## Testo estratto
#####

L’avvocato londinese, e presidente della European Federation for Freedom of Belief, ha presentato al Gruppo di lavoro dell’ONU sulla detenzione arbitraria un ricorso di altro profilo contro la Cina
Alessandro Amicarelli, dello studio Obaseki Solicitors di Londra, è avvocato delle Corti superiori di Inghilterra e Galles, nonché avvocato in Italia, specializzato sia in Diritto internazionale e diritti umani sia in Diritto dell’immigrazione e dei rifugiati.
Dopo aver ottenuto un dottorato in Ordinamento internazionale e diritti umani nell’università La Sapienza di Roma con una tesi sulla protezione della libertà religiosa nel diritto internazionale, ha dedicato gli ultimi vent’anni alla protezione della libertà religiosa, ai diritti dei rifugiati e dei profughi, e ad altri questioni relative ai diritti umani e all’immigrazione.
L’avvocato ha tenuto numerose lezioni sui diritti umani e ha insegnato un corso su Diritti umani, minoranze e libertà religiosa nell’Università Sochow di Taiwan (ROC). Interviene inoltre abitualmente ad eventi accademici e giuridici nonché a convegni in diversi Paesi.
Attualmente presiede la European Federation for Freedom of Belief (FOB), un ente aconfessionale indipendente che è attivo in tutta Europa per la difesa della piena e totale libertà religiosa di ogni singolo e gruppo.
Di recente, Amicarelli ha presentato al Gruppo di lavoro dell’ONU sulla detenzione arbitraria un ricorso contro la Cina a favore di due fedeli della Chiesa di Dio Onnipotente detenuti senza motivo. Il procedimento è ora in corso a Ginevra, in Svizzera, e Bitter Winter ne ha parlato con l’avvocato.
Che cos’è il Gruppo di lavoro sulla detenzione arbitraria (GLDA)?
È un organismo delle Nazioni Unite creato dalla ex Commissione sui diritti umani con la risoluzione 42/1991, e poi affidato al Consiglio per i diritti umani, che ha il solo specifico mandato di, nelle parole delle stesse Nazioni Unite, «ricevere ed esaminare i casi di privazione arbitraria della libertà».
Conta cinque membri nominati dal Consiglio per i diritti umani in rappresentanza dei cinque continenti.
Presenta rapporti annuali al Consiglio per i diritti umani, esegue missioni sul campo, delibera e compie indagini sui ricorsi presentati da singoli per detenzione arbitraria.
In che modo vengono presentate le richieste per l’esame dei casi?
Seguendo alcune regole e linee guida fornite dal GLDA stesso.

#####

## Compito scritto A
Secondo il testo estratto, quanti membri conta il Gruppo di lavoro dell’ONU sulla detenzione arbitraria e chi li nomina?
## Compito scritto B
Duplica fedelmente il passo del testo estratto compreso tra "Di recente, Amicarelli" e "dei cinque continenti.", estremi inclusi.

## Dati
#####

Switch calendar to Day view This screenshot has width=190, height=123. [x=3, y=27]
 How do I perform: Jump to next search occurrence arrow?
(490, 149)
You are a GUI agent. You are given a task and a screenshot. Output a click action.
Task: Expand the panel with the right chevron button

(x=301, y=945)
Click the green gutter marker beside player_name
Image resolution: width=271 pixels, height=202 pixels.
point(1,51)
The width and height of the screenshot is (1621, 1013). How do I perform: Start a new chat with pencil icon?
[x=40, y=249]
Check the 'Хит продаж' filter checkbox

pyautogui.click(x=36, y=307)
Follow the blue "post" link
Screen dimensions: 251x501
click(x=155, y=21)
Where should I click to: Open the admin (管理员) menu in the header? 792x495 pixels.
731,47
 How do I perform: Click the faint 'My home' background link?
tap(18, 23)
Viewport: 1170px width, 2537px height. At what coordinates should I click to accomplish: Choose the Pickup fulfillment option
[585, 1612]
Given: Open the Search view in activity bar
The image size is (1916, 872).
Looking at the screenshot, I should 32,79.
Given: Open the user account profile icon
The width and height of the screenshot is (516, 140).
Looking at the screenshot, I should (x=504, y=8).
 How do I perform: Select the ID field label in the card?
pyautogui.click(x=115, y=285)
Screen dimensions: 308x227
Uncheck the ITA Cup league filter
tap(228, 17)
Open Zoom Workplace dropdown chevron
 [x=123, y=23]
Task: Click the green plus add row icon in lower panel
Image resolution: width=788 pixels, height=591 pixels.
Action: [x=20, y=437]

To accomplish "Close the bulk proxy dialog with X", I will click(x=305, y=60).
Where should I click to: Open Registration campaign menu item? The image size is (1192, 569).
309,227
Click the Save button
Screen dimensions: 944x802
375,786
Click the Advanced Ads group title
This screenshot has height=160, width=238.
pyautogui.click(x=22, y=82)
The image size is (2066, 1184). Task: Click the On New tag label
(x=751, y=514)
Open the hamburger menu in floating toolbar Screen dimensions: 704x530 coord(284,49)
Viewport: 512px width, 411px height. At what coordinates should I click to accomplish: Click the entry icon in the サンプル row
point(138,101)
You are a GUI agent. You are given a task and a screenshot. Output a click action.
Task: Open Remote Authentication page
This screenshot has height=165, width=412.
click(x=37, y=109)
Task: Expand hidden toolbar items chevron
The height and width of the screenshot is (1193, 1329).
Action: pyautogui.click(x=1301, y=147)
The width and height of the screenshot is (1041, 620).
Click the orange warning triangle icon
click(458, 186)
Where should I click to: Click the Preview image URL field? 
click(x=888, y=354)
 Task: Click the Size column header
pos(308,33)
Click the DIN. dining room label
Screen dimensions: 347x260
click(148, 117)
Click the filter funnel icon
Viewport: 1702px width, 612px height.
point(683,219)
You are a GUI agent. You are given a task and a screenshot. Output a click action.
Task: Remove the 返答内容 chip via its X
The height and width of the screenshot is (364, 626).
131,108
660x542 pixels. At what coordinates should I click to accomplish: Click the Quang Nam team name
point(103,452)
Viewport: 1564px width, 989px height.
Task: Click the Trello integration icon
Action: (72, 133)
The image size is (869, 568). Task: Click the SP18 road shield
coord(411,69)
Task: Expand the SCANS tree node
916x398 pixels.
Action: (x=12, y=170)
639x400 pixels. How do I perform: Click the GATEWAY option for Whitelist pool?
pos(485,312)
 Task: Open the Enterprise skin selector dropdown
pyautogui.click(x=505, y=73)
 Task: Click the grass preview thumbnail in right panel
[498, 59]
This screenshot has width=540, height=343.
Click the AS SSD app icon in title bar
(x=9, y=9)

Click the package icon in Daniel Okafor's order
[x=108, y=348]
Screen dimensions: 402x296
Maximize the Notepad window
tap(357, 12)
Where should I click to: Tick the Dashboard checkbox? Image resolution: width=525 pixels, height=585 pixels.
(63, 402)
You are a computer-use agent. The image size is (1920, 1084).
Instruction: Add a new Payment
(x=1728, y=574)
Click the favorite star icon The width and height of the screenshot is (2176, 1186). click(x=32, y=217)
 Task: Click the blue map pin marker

#####

## Risposta completa A
Cinque membri, nominati dal Consiglio per i diritti umani in rappresentanza dei cinque continenti.

## Risposta completa B
Di recente, Amicarelli ha presentato al Gruppo di lavoro dell’ONU sulla detenzione arbitraria un ricorso contro la Cina a favore di due fedeli della Chiesa di Dio Onnipotente detenuti senza motivo. Il procedimento è ora in corso a Ginevra, in Svizzera, e Bitter Winter ne ha parlato con l’avvocato.
Che cos’è il Gruppo di lavoro sulla detenzione arbitraria (GLDA)?
È un organismo delle Nazioni Unite creato dalla ex Commissione sui diritti umani con la risoluzione 42/1991, e poi affidato al Consiglio per i diritti umani, che ha il solo specifico mandato di, nelle parole delle stesse Nazioni Unite, «ricevere ed esaminare i casi di privazione arbitraria della libertà».
Conta cinque membri nominati dal Consiglio per i diritti umani in rappresentanza dei cinque continenti.